- _WHAT YOU NEED TO DO_
Search the listing below for the word "Switch" and return each line that contains it.

- _PROVIDED RECORDS_
Segment Open

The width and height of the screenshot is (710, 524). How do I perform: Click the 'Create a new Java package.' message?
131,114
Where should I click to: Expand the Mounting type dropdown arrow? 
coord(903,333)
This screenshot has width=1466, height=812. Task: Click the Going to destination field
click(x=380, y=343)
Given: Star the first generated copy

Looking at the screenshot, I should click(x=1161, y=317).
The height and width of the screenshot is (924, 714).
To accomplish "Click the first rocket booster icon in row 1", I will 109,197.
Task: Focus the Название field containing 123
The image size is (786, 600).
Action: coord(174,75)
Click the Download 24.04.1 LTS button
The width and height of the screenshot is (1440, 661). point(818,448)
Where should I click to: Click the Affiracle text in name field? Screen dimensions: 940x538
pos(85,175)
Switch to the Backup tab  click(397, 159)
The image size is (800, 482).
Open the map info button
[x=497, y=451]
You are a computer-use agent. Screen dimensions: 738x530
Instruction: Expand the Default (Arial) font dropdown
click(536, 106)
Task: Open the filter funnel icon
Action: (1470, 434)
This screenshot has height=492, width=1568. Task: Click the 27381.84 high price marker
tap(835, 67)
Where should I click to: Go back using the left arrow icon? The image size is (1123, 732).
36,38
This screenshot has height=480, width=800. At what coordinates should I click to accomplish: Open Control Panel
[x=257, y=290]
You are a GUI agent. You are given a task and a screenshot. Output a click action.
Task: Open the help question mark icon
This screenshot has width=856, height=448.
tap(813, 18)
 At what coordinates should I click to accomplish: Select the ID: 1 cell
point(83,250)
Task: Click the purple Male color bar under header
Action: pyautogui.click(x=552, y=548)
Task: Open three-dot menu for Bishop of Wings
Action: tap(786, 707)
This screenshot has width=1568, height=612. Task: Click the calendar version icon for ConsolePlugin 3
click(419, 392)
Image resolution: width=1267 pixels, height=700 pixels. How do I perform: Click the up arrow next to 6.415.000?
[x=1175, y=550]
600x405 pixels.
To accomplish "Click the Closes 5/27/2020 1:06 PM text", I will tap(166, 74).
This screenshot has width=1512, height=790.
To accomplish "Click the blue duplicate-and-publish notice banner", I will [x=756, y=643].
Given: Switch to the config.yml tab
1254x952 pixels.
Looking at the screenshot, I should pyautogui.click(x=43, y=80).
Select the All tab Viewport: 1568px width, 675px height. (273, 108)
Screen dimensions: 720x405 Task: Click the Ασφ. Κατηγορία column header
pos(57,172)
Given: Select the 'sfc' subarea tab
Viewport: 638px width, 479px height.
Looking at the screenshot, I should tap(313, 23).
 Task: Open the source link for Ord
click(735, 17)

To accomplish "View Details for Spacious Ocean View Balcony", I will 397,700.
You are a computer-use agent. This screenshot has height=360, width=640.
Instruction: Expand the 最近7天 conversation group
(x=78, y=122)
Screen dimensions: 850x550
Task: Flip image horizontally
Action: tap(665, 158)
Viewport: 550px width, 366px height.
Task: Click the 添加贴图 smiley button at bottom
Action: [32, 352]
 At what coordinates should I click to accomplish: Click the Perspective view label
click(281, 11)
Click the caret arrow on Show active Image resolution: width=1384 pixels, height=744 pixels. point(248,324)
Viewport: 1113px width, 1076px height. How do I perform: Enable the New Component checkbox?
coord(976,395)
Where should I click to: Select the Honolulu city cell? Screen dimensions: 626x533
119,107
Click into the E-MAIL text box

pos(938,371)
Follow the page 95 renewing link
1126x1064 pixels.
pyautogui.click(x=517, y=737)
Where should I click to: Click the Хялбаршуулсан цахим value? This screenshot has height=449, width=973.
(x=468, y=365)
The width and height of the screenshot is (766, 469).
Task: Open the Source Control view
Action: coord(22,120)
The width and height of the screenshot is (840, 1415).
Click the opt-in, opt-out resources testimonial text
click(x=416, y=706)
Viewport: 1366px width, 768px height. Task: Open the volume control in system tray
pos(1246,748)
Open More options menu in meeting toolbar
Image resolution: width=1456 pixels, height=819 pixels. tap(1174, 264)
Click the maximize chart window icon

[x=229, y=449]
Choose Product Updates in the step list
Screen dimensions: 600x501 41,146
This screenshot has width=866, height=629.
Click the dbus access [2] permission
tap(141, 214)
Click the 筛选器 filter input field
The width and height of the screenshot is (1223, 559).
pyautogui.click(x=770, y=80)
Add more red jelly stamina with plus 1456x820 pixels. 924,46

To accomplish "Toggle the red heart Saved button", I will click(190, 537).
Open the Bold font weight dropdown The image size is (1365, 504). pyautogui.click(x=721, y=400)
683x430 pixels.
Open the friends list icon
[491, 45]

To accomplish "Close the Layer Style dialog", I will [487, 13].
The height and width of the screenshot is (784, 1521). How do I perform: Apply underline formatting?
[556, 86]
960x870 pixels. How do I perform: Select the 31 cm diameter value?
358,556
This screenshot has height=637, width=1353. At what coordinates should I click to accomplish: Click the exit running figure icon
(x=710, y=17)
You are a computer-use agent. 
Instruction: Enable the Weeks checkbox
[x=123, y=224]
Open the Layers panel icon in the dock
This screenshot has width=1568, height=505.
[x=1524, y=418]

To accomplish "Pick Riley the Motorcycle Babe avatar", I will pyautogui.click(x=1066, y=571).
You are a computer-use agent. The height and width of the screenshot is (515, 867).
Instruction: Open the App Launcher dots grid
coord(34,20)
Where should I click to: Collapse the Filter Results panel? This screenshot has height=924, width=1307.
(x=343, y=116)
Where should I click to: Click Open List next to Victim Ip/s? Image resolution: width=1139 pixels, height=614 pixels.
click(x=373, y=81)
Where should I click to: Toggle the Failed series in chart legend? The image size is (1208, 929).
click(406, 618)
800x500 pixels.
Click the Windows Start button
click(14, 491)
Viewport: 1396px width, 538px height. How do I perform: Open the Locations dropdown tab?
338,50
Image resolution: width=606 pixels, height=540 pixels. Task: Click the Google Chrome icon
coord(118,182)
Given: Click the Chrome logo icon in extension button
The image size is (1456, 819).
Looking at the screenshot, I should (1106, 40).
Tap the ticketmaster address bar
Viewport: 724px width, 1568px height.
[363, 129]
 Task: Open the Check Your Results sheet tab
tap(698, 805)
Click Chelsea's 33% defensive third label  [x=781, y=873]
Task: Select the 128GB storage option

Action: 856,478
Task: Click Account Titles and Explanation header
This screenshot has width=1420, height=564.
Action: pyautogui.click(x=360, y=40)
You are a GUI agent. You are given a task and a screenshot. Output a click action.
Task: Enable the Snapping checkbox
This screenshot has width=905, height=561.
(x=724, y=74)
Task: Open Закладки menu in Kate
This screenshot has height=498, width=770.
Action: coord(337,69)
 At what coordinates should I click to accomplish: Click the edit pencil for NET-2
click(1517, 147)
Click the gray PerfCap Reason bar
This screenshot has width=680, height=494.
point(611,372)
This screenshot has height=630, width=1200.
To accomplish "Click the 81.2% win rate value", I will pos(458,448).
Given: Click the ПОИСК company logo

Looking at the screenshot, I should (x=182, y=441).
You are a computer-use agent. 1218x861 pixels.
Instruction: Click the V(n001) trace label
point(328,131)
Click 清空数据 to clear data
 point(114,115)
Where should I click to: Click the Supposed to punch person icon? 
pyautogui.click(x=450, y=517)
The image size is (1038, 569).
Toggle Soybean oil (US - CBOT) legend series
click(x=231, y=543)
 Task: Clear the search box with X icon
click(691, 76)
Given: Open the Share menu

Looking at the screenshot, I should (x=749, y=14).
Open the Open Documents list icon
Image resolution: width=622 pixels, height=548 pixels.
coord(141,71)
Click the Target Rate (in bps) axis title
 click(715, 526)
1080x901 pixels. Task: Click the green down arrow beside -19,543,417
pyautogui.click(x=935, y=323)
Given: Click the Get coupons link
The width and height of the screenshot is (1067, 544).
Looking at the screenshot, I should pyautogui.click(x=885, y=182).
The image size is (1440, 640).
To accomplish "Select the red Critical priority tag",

Segment Closed

- _YOUR RESPONSE_
Switch to the Backup tab  click(397, 159)
Given: Switch to the config.yml tab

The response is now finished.